Directions for this task: Taking the listing below, restate word for word each line from the line with "This screenshot has width=485, height=209." to the line with "Select the Yvonne", ends included, and stop there.

Task data:
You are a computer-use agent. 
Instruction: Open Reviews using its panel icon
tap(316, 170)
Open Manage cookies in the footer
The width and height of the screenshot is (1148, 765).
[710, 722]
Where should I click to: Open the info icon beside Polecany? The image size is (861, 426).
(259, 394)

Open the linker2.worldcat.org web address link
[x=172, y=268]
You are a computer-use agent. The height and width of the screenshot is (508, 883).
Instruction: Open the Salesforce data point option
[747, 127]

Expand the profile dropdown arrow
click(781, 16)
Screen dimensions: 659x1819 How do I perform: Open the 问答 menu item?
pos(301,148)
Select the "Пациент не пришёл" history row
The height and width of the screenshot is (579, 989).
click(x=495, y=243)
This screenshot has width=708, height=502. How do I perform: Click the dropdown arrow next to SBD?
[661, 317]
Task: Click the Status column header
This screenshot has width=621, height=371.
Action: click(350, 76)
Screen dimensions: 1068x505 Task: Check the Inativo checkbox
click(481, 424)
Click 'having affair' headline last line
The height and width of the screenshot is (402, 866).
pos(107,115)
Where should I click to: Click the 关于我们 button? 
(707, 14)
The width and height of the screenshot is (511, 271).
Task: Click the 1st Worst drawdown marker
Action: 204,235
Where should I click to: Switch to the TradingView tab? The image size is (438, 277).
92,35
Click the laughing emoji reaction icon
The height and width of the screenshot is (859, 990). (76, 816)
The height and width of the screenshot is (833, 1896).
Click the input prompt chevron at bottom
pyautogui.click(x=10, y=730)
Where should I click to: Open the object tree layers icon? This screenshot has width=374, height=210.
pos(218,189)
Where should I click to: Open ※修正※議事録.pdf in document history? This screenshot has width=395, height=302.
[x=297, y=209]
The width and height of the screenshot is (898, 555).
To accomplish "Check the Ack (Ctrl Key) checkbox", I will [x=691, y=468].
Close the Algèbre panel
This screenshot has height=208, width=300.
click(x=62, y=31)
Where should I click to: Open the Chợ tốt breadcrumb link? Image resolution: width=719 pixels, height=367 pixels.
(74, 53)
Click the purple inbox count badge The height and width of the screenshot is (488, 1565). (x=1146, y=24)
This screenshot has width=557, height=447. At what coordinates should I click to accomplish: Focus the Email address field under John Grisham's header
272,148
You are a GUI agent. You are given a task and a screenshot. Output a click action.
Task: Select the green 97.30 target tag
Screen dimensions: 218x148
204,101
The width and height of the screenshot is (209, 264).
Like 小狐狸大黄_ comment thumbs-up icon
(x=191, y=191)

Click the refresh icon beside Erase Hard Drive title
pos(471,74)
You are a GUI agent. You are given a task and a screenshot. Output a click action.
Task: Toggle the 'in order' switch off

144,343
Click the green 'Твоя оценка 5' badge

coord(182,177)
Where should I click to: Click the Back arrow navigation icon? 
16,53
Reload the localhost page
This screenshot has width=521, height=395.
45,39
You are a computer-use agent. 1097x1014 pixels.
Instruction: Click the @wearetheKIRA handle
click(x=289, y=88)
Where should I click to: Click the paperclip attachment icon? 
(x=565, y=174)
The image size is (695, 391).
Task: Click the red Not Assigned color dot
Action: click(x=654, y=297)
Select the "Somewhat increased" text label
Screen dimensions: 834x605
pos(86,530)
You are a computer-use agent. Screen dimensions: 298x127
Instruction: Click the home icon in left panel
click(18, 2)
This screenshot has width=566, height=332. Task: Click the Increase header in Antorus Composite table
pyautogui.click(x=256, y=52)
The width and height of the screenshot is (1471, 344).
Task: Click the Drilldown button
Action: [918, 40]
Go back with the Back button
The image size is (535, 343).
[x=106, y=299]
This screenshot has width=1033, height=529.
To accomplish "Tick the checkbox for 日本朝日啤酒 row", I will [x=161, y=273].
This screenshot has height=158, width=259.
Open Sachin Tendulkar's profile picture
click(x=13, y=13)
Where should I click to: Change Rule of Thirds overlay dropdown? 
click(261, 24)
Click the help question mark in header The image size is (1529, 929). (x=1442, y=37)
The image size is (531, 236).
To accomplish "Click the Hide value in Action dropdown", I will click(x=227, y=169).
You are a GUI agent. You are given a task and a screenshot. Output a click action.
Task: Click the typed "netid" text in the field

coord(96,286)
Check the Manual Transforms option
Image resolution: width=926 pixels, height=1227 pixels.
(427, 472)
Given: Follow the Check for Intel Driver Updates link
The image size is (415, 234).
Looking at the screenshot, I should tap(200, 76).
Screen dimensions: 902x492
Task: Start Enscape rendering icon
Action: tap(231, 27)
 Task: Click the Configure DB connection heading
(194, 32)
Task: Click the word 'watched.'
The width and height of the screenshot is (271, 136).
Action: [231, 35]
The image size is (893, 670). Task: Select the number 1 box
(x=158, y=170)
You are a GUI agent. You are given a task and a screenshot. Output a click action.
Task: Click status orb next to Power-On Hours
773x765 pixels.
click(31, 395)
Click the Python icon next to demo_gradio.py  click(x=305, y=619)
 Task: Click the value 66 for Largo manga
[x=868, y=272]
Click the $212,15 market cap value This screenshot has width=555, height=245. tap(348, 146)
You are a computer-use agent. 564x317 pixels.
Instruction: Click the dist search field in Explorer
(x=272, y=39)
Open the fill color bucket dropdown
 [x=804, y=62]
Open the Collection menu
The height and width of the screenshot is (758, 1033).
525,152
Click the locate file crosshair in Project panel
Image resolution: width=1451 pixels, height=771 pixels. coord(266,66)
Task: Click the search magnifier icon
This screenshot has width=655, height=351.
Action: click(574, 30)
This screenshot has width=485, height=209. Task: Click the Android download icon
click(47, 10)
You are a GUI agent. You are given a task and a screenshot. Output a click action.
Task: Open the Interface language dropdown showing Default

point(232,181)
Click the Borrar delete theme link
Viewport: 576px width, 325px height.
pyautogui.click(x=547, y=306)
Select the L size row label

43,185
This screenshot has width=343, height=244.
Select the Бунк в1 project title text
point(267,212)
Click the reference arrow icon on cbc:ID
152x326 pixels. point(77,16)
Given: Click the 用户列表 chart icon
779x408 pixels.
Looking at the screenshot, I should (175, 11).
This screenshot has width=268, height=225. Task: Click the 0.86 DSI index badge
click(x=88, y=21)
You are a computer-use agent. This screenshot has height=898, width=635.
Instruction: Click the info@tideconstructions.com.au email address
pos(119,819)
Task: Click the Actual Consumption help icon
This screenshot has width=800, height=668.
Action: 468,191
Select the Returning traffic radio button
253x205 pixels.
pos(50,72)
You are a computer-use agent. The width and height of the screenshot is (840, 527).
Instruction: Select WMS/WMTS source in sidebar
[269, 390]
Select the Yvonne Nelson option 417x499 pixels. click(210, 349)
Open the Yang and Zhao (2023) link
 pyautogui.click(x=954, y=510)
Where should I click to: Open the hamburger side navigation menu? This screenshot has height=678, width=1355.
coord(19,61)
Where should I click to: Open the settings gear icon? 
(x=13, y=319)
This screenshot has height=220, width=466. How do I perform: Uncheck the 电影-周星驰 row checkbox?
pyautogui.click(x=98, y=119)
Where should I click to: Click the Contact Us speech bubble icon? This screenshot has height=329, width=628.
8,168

Worked solution:
This screenshot has width=485, height=209. Task: Click the Android download icon
click(47, 10)
You are a GUI agent. You are given a task and a screenshot. Output a click action.
Task: Open the Interface language dropdown showing Default

point(232,181)
Click the Borrar delete theme link
Viewport: 576px width, 325px height.
pyautogui.click(x=547, y=306)
Select the L size row label

43,185
This screenshot has width=343, height=244.
Select the Бунк в1 project title text
point(267,212)
Click the reference arrow icon on cbc:ID
152x326 pixels. point(77,16)
Given: Click the 用户列表 chart icon
779x408 pixels.
Looking at the screenshot, I should (175, 11).
This screenshot has width=268, height=225. Task: Click the 0.86 DSI index badge
click(x=88, y=21)
You are a computer-use agent. This screenshot has height=898, width=635.
Instruction: Click the info@tideconstructions.com.au email address
pos(119,819)
Task: Click the Actual Consumption help icon
This screenshot has width=800, height=668.
Action: 468,191
Select the Returning traffic radio button
253x205 pixels.
pos(50,72)
You are a computer-use agent. The width and height of the screenshot is (840, 527).
Instruction: Select WMS/WMTS source in sidebar
[269, 390]
Select the Yvonne Nelson option 417x499 pixels. click(210, 349)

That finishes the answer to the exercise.